TEXT SHOWN:
- Born: 28 August 1940 (age 85) Melbourne, Victoria Australia
- Education: Newington College University of Sydney University of New South Wales
- Occupation: Retired Law lecturer
- Parent(s): Mavis and Lawrence Pyke
- Relatives: Lillian Pyke (grandmother)

= John Pyke =

Australian physicist and university law lecturer

John Richard Pyke (born 28 August 1940) is an Australian physicist and a former university law lecturer. In retirement he still writes about Constitutional Law. He was a Queensland Senate candidate at the 2001 and 2010 Australian Federal Election.

==Family==
Pyke was born in Melbourne, Victoria, the first son of three children born to educator Lawrence Pyke and his wife Mavis (née Clarke). He is the grandson of the teacher, journalist and author, Lillian Maxwell Pyke (1881–1927).

==Education==
From 1952 until 1957, Pyke was educated at Newington College, where his father was Headmaster. He is a BSc from the University of Sydney, an LLB from the University of New South Wales and an LLM from the University of Sydney.

==Career==
Pyke was a physicist for 15 years before studying law. He then taught law at the University of New South Wales and Macquarie University before moving to the Queensland University of Technology in 1983. He has taught Litigation, Land Law, Family Law, Contracts, Trade Practices, Introduction to Law, History and Philosophy of Law, Law in Context, Jurisprudence, Legal Research and Writing, Legal Institutions and Method, and a number of Constitutional Law subjects. Pyke's main interests lie in the fields of legal reasoning and constitutional law. Pyke has been a consultant to the now-defunct Electoral and Administrative Review Commission and to the independent member for Nicklin, Peter Wellington, on constitutional matters, and has made several submissions to Parliamentary Committees and to the Queensland Constitutional Review Commission. He is the QUT Law School’s coordinator of the Queensland Parliamentary Internship Program, under which students earn credit for doing research for a member or a committee of the Queensland Parliament.

Stored data entries:
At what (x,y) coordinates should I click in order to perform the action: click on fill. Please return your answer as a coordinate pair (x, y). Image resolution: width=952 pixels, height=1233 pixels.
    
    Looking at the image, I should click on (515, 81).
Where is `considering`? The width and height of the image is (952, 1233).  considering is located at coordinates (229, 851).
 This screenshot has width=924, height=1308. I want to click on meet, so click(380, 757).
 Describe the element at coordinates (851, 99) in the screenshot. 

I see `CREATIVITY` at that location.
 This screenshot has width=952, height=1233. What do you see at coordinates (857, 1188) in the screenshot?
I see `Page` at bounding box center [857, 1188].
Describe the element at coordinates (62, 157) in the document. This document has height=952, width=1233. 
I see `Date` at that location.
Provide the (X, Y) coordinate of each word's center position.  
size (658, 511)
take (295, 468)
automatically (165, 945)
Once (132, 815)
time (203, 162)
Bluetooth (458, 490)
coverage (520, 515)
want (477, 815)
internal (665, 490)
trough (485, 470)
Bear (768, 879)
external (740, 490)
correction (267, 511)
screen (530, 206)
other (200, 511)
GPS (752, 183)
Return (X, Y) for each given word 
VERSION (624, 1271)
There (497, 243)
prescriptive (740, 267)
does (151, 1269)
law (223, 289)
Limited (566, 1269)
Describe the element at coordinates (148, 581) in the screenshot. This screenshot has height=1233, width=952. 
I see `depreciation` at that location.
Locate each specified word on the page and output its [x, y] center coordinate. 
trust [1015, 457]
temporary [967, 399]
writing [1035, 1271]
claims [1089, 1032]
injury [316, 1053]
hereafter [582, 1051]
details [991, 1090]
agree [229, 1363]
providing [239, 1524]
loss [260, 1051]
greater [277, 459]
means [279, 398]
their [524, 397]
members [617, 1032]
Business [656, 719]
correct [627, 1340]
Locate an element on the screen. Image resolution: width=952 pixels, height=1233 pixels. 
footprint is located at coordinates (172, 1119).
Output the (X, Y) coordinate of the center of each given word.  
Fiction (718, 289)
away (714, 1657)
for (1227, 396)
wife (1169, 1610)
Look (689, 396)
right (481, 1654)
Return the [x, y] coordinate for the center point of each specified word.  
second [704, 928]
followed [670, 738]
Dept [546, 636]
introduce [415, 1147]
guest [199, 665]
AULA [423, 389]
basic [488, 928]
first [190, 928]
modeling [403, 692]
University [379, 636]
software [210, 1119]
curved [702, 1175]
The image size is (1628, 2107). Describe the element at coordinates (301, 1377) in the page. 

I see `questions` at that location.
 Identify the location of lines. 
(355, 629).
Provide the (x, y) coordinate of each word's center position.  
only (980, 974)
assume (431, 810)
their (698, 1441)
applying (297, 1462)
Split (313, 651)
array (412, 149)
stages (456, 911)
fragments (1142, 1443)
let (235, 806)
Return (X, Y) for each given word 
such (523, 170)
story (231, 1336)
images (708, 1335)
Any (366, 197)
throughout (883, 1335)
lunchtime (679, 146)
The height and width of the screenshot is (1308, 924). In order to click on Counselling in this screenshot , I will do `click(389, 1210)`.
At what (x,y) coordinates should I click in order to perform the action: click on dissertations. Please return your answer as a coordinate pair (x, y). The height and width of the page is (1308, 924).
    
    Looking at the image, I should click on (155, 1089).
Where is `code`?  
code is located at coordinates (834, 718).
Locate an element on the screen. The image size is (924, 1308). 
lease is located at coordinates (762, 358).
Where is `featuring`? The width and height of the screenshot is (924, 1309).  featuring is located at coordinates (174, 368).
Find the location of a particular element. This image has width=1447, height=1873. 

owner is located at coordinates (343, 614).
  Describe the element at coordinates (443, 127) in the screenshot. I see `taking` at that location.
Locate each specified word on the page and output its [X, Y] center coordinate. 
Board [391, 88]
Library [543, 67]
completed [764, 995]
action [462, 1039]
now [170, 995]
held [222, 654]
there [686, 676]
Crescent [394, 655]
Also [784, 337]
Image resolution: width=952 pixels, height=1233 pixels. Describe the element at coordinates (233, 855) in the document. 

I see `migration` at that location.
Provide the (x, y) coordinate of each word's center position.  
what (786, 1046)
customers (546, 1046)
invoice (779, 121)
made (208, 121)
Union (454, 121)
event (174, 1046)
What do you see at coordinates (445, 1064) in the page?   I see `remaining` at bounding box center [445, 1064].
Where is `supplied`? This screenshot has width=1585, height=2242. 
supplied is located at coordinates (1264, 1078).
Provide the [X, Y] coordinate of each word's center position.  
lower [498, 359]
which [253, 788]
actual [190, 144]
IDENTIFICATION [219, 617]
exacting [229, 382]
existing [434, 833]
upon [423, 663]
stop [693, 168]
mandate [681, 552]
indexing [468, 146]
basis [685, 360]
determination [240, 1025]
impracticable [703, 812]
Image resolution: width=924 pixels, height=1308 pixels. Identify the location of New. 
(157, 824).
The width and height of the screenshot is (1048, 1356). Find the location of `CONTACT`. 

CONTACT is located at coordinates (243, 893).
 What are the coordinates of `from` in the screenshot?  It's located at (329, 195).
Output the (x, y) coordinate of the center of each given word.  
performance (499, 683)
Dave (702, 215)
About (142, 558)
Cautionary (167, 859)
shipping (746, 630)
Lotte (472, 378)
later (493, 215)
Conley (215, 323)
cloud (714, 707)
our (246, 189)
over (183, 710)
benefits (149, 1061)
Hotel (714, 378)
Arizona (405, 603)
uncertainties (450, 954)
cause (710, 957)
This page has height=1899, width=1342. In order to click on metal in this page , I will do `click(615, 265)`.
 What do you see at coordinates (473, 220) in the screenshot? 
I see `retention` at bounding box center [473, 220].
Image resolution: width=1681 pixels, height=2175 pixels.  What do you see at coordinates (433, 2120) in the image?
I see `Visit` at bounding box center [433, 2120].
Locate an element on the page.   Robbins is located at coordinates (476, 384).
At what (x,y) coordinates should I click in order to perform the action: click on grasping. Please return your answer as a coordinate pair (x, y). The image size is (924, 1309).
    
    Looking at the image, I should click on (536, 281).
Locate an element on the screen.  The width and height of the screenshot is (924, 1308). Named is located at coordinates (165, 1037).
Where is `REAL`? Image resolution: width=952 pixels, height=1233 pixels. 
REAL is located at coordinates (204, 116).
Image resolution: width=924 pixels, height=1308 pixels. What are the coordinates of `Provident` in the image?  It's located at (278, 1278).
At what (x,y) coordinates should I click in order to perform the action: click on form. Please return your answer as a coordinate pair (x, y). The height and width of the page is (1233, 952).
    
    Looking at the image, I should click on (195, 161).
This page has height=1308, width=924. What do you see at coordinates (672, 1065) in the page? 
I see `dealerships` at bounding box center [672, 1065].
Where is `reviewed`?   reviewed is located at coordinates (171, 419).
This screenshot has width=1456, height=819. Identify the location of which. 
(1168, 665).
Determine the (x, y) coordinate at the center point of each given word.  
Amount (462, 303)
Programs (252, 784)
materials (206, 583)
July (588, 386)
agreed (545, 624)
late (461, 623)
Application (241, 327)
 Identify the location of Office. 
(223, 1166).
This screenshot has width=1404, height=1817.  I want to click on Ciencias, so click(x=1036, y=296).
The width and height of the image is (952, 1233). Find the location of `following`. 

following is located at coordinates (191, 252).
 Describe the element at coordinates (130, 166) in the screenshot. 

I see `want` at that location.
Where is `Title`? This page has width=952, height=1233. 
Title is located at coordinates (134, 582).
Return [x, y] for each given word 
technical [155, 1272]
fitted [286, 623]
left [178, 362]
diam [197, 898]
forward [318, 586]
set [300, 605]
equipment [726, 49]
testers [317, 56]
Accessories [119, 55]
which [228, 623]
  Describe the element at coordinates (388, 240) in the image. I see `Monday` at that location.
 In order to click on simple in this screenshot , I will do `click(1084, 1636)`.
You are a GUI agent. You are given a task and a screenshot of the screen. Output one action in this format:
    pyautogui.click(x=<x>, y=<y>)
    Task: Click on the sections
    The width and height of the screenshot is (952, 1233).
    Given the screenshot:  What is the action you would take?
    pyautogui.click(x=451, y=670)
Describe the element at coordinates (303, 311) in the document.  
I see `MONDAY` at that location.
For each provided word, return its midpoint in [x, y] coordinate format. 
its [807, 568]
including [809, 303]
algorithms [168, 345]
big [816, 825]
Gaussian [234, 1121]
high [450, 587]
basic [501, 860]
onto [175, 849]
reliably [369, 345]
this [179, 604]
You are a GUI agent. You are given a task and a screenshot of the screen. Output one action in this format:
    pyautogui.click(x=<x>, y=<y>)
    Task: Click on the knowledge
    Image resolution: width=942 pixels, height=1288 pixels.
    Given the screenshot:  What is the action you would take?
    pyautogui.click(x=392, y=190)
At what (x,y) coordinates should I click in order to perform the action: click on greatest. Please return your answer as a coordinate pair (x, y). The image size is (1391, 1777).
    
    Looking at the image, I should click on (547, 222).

QUESTIONS TO ANSWER:
(1) Name every university where, according to the John Pyke biography, he taught law.
(2) According to the John Pyke biography, how many years did he work as a physicist before studying law?
(3) Pick up the John Pyke biography after its last sentence and keep writing it.
These rows are separate material and have nothing to do with the John Pyke biography.

TASK-BY-TASK RESULTS:
(1) University of New South Wales, Macquarie University, Queensland University of Technology

(2) 15 years

(3)
==Political candidate==
In 2001 Pyke ran for election to the Senate on a Queensland ticket for Republican Party of Australia. At the 2010 Federal election Pyke campaigned for governments to impose stricter limits on the numbers of poker machines allowed per State and for limits on the feed rate and to keep up the pressure on all governments to adopt the Productivity Commission's recommendations, and progressively do more to reduce governments' dependence on gambling taxes.

==Publications==
- 2007 Legal Institutions and Method - Third Edition (with A I MacAdam)
- 2007 Indescribably Strange Powers, Australian Publican Movement - ARMLET p3
- 2006 Who is Head of State?, ARMLET: Newsletter of the Australian Republican Movement p1
- 2004 Book Review: HP Lee and G Winterton (eds), Australian Constitutional Landmarks, Queensland University of Technology Law and Justice Journal p121-123 (with A I MacAdam)
- 2003 A Constitutional Nation, The Verdict p30-32
- 2003 Letter to the Editor, Australian Law Journal p414-415
- 2003 Our Constitutional Nation: Yes, States have Constitutions Too - Kind Of ..., The Verdict p33-35
- 2002 Book Review: Parliament - The Vision in Hindsight, Proctor p32
- 2001 Globalisation - The Bane of Popular Sovereignty?, Beyond The Republic: Meeting The Global Challenges To Constitutionalism p205-214
- 1999 Let's leave hysteria to the monarchists, The Australian Republic - The Case For Yes p78-89.